The latest evolution of these schemes known as “DeFi Savings,” involves cybercriminals utilizing blockchain to bypass mobile device defenses.
“Criminals position DeFi savings scams as passive investment opportunities that are similar to money market accounts, often times to people who have no understanding of crypto. Victims only need to connect their crypto wallet to a “brokerage account,” with the expectation that they will earn significant interest from their investment. In reality, victims are adding their crypto wallets to a fraudulent cryptocurrency trading pool, which the fraudsters then empty,” the company said.

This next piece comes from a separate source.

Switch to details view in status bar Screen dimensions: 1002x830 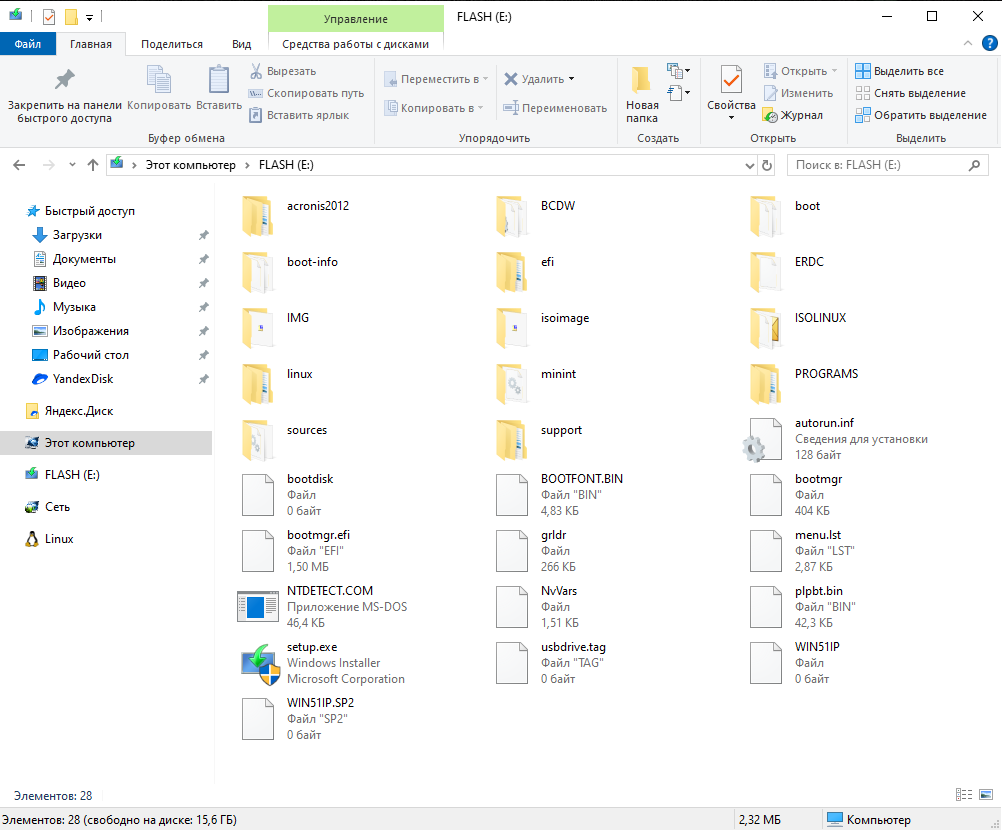point(965,796)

The scheme combines the script for fake romance and friendship with smart contracts and mobile crypto wallets, which allows to overcome some technical hurdles faced by traditional pig-butchering techniques, such as installing customized mobile apps or wiring deposits to scammers.
-
No Customized Mobile App Installation: Unlike previous pig-butchering scams that required convincing targets to install a customized mobile app, DeFi scams use trusted applications from well-known developers. Victims only need to load a web page from within the application.
-
Illusion of Full Control: DeFi scams do not require victims to deposit crypto funds into a wallet controlled by scammers. Until the trap is sprung, victims can see their cryptocurrency deposits in their wallets, with scammers even adding additional tokens to create the illusion of profit.
-
Concealing Stolen Crypto: DeFi scams hide the wallet network laundering stolen crypto behind a contract wallet. This address gains control over victims' wallets when they "join" the scam, providing an added layer of anonymity.
According to the report, the DeFi savings schemes are the fastest-growing scene in pig-butchering, with dozens of new kits emerging daily. One DeFi ring studied by Sophos brought in a staggering $3 million over a three-month period.
“We expect that DeFi mining scams will constitute an increasing percentage of pig-butchering scams going forward because they can more easily be bundled for sale and distribution to other cybercriminals, and because they can be easily adopted by existing romance scam operators,” the researchers said. “Because these scams use legitimate software and frequently change their web hosting and cryptocurrency addresses, they often only detected once they have begun—often by banks and cryptocurrency brokerages who are alerted by large volumes of transactions from customers who have never traded in cryptocurrency before that trip money laundering and bank fraud alerts.”